Prefer small changes

Document changes clearly

Self-review first

For Reviewers

Be respectful and appreciative

As a reviewer, you should be respectful and appreciative towards the person proposing the change. This is true especially when you quite disagree with the change itself. It's fine to express strong beliefs that a change is misguided, but you shouldn't make the contributor feel belittled.

Consider "nit-and-approve"

Some proposed changes look mostly good at a high level right off the bat, requiring only local, targeted suggestions. Consider approving such changes on your first review. You can still leave comments requesting changes from the author. This implies that the author of the change should feel free to merge the change once they've addressed your concerns. This is especially useful when the comments are uncontroversial, like typo fixes. The reviewer doesn't have to wait for you to take another look at the change and "officially" approve it before they can merge it and move on.

Note that this requires a degree of trust. A reviewer should merge a change only once they believe in good faith that all comments really have been resolved, and that the author of each comment thread would not be surprised by how the feedback was received and incorporated. As a change author, it can be helpful for you to respond to all comments indicating how you addressed them. (In many cases, this is evident, and the comment can just say, "Done.") If you prefer not to incorporate some suggestion that wasn't intended to be optional, you should probably continue the discussion rather than merging immediately.

Limit nit-picking

Nit-picking is when a review focuses more on small, superficial details (e.g. precise formatting or word choice) rather than on the substance of the change. Nit-picking is a lot easier than substantive review, which can make it tempting. It's ok to nit pick in moderation; when nit-picking, it's polite to preface your suggestion with "nit", as in: "nit: this comma should actually be a semicolon". Avoid holding up a review over nits.

Avoid "not how I would have done it"

As a reviewer, you'll often notice that someone has made a change differently from how you would have made it. It can be tempting to think that your way is the right way, and to ask the contributor to change their approach. Before doing this, you should ask: in what ways is doing it my way materially better?
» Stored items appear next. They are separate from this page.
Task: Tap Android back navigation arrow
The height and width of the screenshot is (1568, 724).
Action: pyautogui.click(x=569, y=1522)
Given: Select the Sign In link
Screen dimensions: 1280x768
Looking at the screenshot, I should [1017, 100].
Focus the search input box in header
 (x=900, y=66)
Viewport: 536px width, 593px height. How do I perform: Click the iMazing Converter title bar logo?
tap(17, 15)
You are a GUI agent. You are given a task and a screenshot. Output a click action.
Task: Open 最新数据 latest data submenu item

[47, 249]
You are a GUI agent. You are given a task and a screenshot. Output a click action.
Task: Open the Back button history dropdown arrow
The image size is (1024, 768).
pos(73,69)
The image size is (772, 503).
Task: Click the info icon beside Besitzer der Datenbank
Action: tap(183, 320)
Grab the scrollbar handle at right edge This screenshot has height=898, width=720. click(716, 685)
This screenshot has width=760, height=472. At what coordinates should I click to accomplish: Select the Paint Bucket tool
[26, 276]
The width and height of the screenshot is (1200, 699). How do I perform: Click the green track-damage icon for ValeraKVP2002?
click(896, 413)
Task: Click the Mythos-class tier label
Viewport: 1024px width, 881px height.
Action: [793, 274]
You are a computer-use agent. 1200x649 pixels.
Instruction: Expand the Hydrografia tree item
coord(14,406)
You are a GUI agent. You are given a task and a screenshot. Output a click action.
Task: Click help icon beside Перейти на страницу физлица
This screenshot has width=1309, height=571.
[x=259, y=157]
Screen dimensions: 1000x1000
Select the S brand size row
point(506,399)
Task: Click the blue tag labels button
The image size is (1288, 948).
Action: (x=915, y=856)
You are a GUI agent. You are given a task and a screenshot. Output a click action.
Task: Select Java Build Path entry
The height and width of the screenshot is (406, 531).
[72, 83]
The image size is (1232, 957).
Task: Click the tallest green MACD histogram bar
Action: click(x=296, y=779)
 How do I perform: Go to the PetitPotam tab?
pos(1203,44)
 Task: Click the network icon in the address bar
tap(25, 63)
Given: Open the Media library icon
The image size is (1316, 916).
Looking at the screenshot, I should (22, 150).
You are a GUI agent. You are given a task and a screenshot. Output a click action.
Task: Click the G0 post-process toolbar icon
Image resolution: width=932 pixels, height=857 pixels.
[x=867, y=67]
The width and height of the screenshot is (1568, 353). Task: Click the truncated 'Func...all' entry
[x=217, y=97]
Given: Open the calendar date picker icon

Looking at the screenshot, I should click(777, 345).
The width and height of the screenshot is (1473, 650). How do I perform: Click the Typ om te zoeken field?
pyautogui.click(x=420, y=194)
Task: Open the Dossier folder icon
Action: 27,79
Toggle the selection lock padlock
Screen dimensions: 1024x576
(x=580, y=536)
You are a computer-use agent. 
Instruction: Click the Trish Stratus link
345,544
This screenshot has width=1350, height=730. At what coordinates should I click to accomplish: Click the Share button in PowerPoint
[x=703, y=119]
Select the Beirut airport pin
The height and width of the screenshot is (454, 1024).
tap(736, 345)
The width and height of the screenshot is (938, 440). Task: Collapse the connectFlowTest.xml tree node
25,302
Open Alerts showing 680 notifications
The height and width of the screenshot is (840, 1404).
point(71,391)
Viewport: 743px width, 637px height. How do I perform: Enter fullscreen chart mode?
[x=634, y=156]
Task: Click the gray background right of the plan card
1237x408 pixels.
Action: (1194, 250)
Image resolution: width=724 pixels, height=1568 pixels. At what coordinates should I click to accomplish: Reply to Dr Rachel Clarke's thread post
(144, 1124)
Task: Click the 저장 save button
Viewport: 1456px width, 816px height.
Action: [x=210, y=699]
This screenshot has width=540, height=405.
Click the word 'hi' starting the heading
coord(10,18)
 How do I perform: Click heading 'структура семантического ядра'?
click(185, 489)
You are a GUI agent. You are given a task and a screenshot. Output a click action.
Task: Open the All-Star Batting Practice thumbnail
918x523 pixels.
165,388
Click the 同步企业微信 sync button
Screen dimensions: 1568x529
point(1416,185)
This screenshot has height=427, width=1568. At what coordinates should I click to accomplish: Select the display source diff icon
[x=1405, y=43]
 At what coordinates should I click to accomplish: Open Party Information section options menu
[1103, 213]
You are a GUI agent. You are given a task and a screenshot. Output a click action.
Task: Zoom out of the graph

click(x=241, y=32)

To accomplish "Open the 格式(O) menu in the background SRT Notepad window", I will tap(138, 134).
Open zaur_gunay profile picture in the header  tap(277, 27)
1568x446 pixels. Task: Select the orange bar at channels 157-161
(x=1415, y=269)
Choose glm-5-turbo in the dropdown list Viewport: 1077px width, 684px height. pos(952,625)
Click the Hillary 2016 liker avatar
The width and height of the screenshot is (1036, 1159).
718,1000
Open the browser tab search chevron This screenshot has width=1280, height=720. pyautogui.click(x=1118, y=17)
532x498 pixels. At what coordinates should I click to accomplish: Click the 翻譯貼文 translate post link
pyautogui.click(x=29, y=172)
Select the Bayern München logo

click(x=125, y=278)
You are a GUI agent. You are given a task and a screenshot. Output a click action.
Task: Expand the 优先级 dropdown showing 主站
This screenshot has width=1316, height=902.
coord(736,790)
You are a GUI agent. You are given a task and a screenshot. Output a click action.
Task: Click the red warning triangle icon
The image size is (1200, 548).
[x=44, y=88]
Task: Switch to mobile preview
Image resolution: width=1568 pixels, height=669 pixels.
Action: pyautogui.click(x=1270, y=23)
What benefits come from the changed approach? If you don't have clear answers to these questions, don't ask for the change.

For Maintainers

Include contributors even when closing their changes

It could be the case that your thinking has changed since a review has started, and the change is no longer logical or necessary for the codebase. It might also be the case that an individual is new to contributing on a platform, and isn't quite sure how to best help. In both cases, as a maintainer you should take every measure to engage the contributors. For example, although this would be a respectful response:

Thank you for your contribution! We've decided to go in another direction, so unfortunately we will not be integrating the change.

It ends the participation right away. Instead, you might consider a statement that delivers the same message, but further engages the contributor:

Thank you for your contribution! We've decided to go in another direction, and although we cannot use the changes here, would you be interested in working on [well-scoped task]?

The more specific feedback or well scoped task that you are able to engage the contributor with, the better. This kind of engagement sends the message that the contributor is valued and needed despite the particular review no longer being relevant. Instead of being turned off by the interaction, the contributor is encouraged to be more deeply involved with the project. The same is true for a new contributor that might not have direction about how to help. A reviewer can ask questions or suggest ways to help to more directly engage the contributor.